Promoter Hypermethylation and Suppression of Glutathione Peroxidase 3 Are Associated with Inflammatory Breast Carcinogenesis

1Department of Zoology, Faculty of Science, Cairo University, Giza 12613, Egypt
2Department of Surgery, Vanderbilt University Medical Center, Nashville, TN 37232, USA
3Department of Pathology, National Cancer Institute, Cairo University, Giza 12613, Egypt
4Department of General Surgery, Faculty of Medicine, Ain Shams University, Cairo 11566, Egypt

Received 25 November 2013; Revised 22 January 2014; Accepted 30 January 2014; Published 20 March 2014

Academic Editor: Jeannette Vasquez-Vivar

Copyright © 2014 Mona M. Mohamed et al. This is an open access article distributed under the Creative Commons Attribution License, which permits unrestricted use, distribution, and reproduction in any medium, provided the original work is properly cited.
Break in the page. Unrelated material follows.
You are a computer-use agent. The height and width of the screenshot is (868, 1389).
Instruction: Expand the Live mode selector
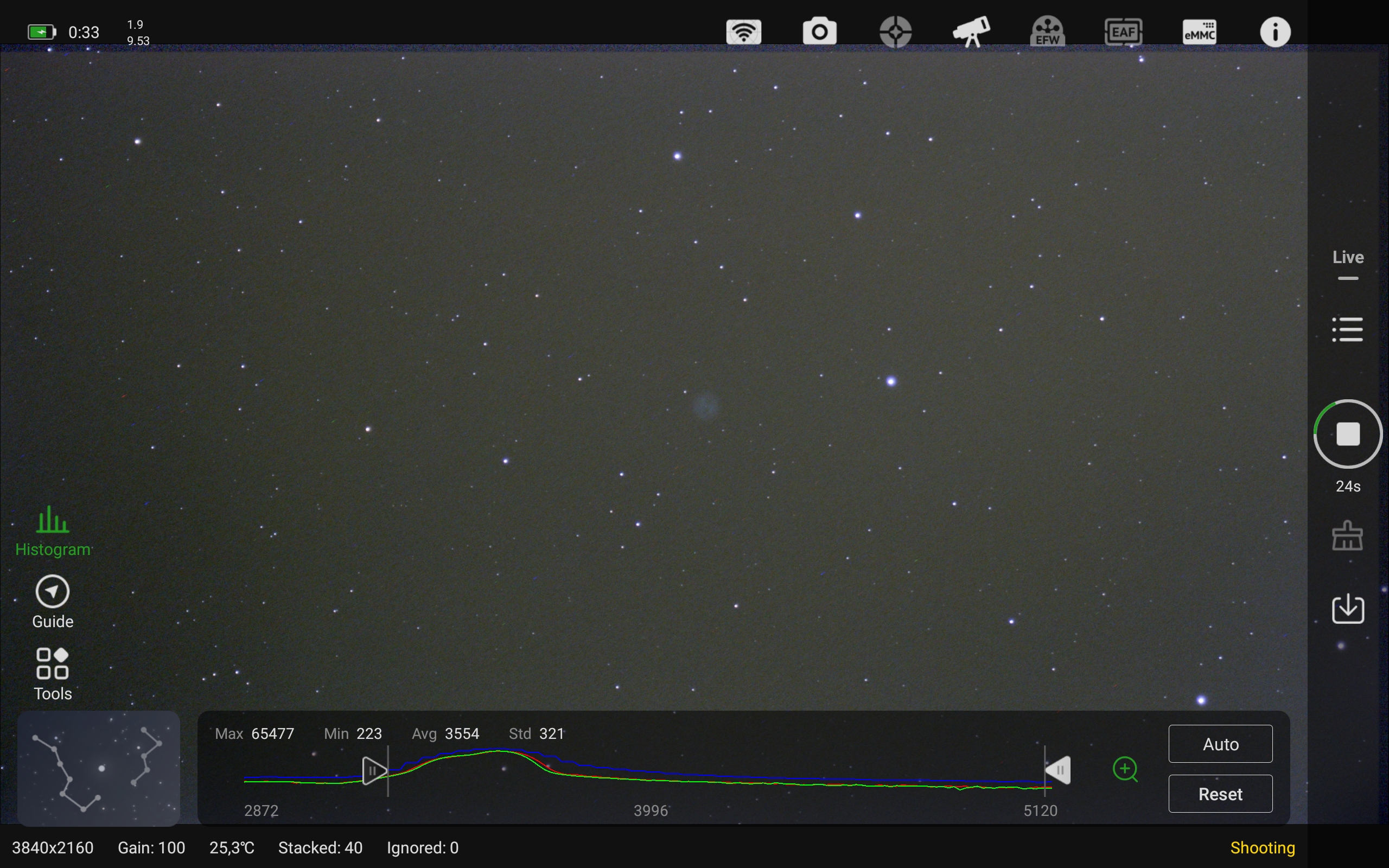pos(1348,263)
Reactive oxygen species (ROS) play a crucial role in breast cancer initiation, promotion, and progression. Inhibition of antioxidant enzymes that remove ROS was found to accelerate cancer growth. Studies showed that inhibition of glutathione peroxidase-3 (GPX3) was associated with cancer progression. Although the role of GPX3 has been studied in different cancer types, its role in breast cancer and its epigenetic regulation have not yet been investigated. The aim of the present study was to investigate GPX3 expression and epigenetic regulation in carcinoma tissues of breast cancer patients’ in comparison to normal breast tissues. Furthermore, we compared GPX3 level of expression and methylation status in aggressive phenotype inflammatory breast cancer (IBC) versus non-IBC invasive ductal carcinoma (IDC). We found that GPX3 mRNA and protein expression levels were downregulated in the carcinoma tissues of IBC compared to non-IBC. However, we did not detect significant correlation between GPX3 and patients’ clinical-pathological prosperities. Promoter hypermethylation of GPX3 gene was detected in carcinoma tissues not normal breast tissues. In addition, IBC carcinoma tissues showed a significant increase in the promoter hypermethylation of GPX3 gene compared to non-IBC. Our results propose that downregulation of GPX3 in IBC may play a role in the disease progression.